BEGIN PROVIDED DATA

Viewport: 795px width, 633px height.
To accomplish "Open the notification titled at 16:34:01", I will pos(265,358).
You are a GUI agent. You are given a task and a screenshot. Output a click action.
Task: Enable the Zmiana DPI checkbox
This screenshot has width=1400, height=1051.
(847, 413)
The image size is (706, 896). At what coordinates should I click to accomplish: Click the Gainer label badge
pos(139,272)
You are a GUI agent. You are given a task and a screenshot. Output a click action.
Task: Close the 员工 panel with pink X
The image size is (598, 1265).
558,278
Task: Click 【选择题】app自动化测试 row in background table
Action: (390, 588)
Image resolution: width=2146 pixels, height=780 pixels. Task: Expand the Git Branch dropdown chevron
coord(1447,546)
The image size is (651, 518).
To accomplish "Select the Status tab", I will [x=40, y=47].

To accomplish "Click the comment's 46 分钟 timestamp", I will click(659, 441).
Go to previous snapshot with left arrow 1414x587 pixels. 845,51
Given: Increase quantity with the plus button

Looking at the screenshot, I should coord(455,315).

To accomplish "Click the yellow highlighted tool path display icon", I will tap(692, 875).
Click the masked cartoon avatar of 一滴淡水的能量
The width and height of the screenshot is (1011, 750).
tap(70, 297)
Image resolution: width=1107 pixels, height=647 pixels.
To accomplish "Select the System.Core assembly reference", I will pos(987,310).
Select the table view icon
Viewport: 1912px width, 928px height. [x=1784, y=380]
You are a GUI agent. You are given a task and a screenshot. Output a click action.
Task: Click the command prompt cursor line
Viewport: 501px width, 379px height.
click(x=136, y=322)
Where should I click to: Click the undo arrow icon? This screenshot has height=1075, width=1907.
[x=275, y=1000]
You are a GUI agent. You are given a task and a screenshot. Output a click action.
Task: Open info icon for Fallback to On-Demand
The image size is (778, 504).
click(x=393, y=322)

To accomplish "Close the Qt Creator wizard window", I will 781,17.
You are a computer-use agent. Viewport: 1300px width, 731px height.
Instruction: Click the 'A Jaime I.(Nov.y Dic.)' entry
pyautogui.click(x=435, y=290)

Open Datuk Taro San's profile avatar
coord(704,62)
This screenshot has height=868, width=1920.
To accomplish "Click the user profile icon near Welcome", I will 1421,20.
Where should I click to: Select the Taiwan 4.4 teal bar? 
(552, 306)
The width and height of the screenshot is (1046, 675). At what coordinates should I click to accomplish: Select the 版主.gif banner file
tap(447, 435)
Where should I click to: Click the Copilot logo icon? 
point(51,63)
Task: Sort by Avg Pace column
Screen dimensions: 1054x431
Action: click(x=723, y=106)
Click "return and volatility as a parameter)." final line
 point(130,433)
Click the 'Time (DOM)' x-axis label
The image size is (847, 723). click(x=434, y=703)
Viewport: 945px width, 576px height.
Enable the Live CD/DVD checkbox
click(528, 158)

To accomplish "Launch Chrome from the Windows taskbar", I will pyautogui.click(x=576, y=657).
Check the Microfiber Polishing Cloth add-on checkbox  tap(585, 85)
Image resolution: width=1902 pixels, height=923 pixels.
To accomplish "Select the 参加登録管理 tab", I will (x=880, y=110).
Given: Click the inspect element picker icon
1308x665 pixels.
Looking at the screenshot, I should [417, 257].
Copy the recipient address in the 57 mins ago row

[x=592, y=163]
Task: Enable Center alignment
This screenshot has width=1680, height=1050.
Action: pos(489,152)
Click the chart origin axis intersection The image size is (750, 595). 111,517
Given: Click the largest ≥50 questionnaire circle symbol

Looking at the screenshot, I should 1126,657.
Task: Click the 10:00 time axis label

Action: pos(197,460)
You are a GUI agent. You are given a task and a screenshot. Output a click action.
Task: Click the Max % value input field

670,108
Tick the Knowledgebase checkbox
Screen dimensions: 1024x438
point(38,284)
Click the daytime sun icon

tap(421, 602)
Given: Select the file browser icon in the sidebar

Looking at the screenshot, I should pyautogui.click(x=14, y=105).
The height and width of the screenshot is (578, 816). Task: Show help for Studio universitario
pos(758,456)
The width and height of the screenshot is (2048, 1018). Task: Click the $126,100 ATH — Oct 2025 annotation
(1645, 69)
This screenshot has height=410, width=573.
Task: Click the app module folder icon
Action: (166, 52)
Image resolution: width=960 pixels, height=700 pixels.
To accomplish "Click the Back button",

END PROVIDED DATA

[TASK ITEM] Retype exactly the lines above, from the one with "Select the table view icon" through the one with "This screenshot has height=868, width=1920.", inclusive.

[ANSWER SECTION]
Select the table view icon
Viewport: 1912px width, 928px height. [x=1784, y=380]
You are a GUI agent. You are given a task and a screenshot. Output a click action.
Task: Click the command prompt cursor line
Viewport: 501px width, 379px height.
click(x=136, y=322)
Where should I click to: Click the undo arrow icon? This screenshot has height=1075, width=1907.
[x=275, y=1000]
You are a GUI agent. You are given a task and a screenshot. Output a click action.
Task: Open info icon for Fallback to On-Demand
The image size is (778, 504).
click(x=393, y=322)

To accomplish "Close the Qt Creator wizard window", I will 781,17.
You are a computer-use agent. Viewport: 1300px width, 731px height.
Instruction: Click the 'A Jaime I.(Nov.y Dic.)' entry
pyautogui.click(x=435, y=290)

Open Datuk Taro San's profile avatar
coord(704,62)
This screenshot has height=868, width=1920.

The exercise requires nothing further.